Brief:
Although the records contain pictures, the copy should leave them out and match everything else exactly.

+ + +

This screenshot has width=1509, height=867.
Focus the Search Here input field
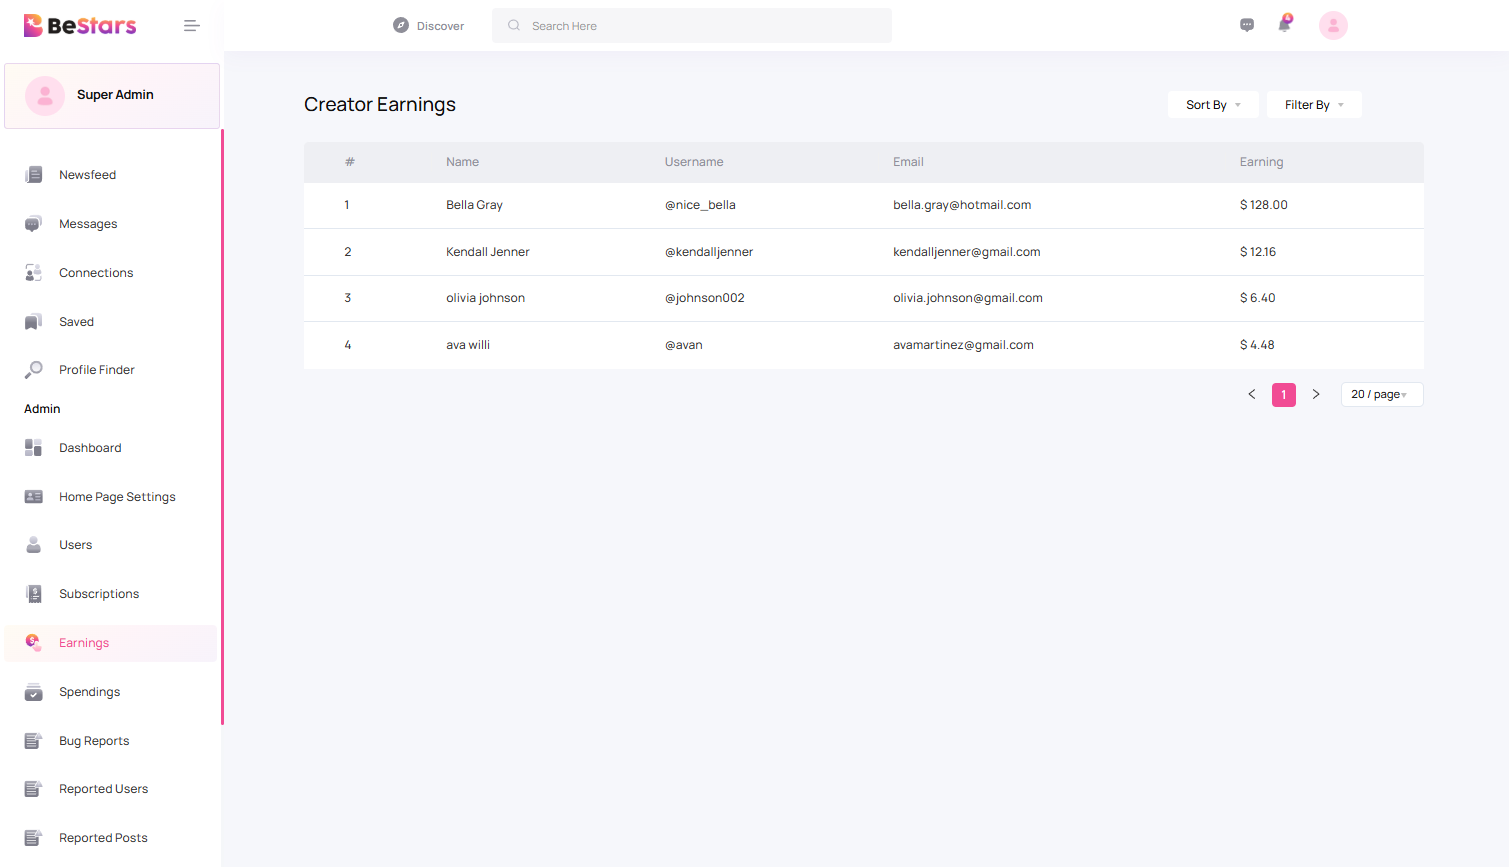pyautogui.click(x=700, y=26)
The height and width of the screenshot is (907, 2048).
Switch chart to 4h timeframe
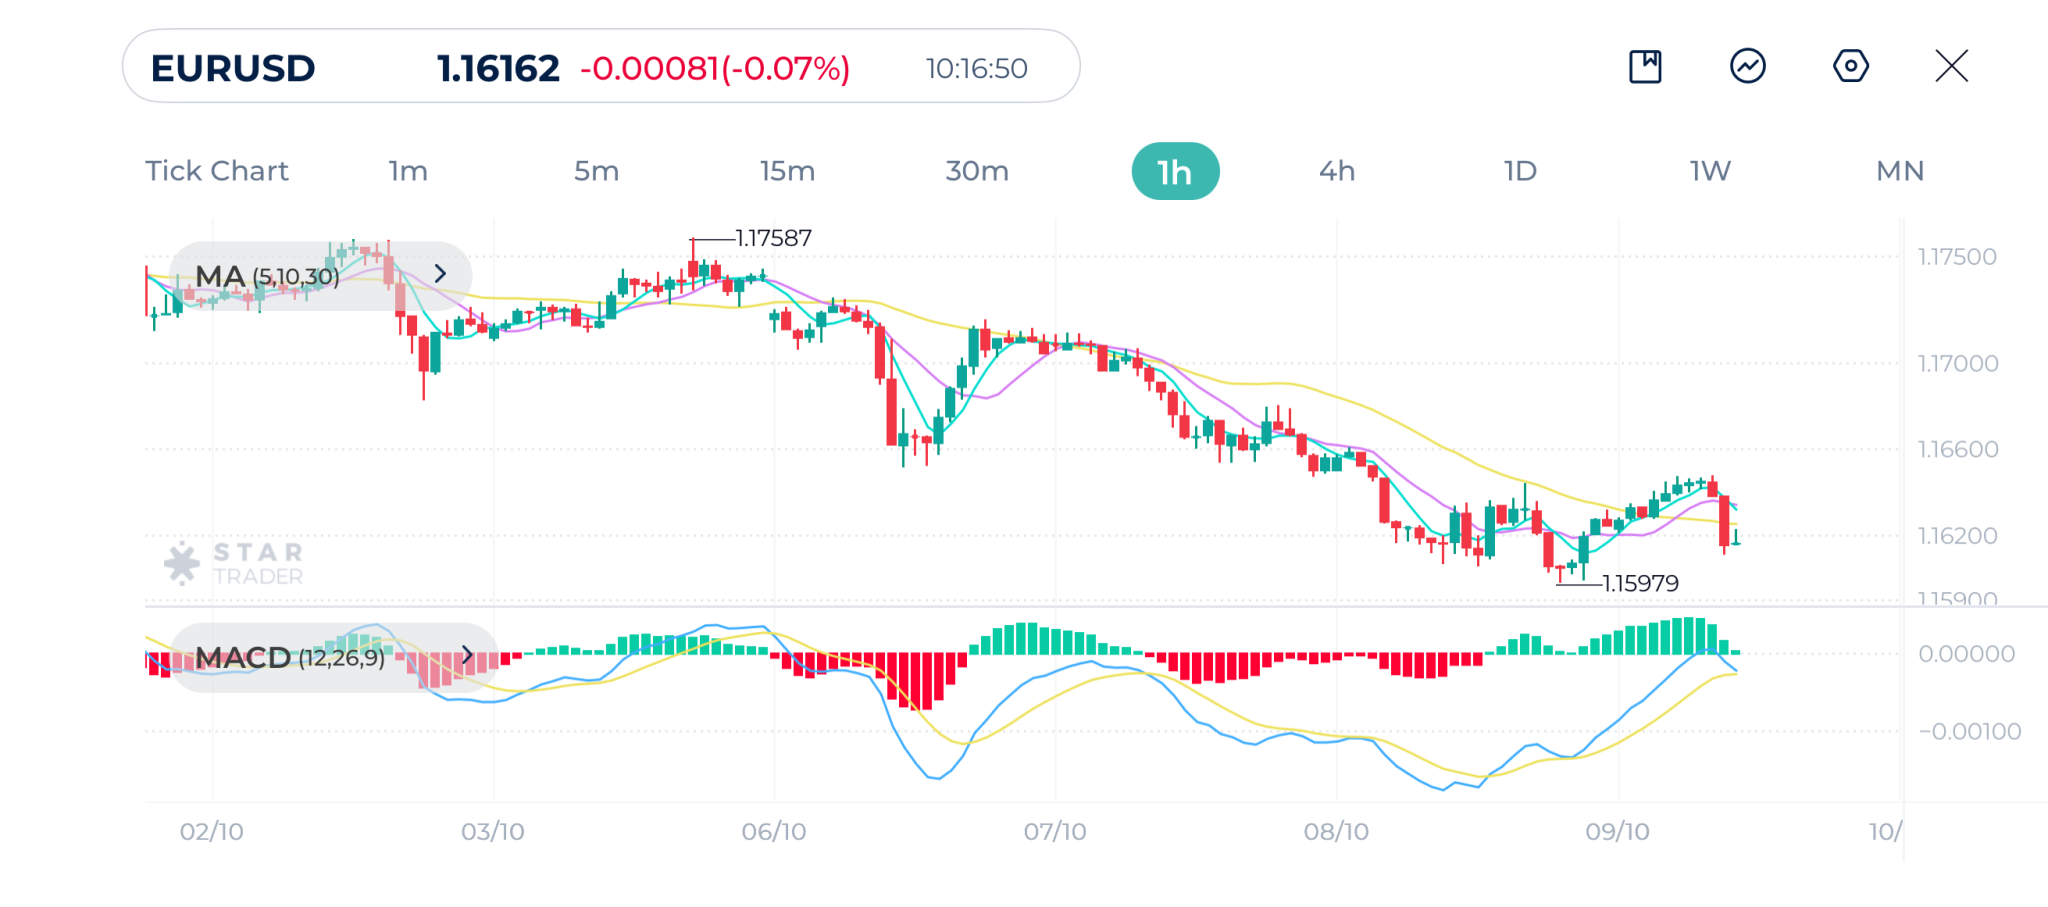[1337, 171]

+ + +

Result:
This screenshot has width=1509, height=867.
Focus the Search Here input field
pyautogui.click(x=700, y=26)
The height and width of the screenshot is (907, 2048).
Switch chart to 4h timeframe
[1337, 171]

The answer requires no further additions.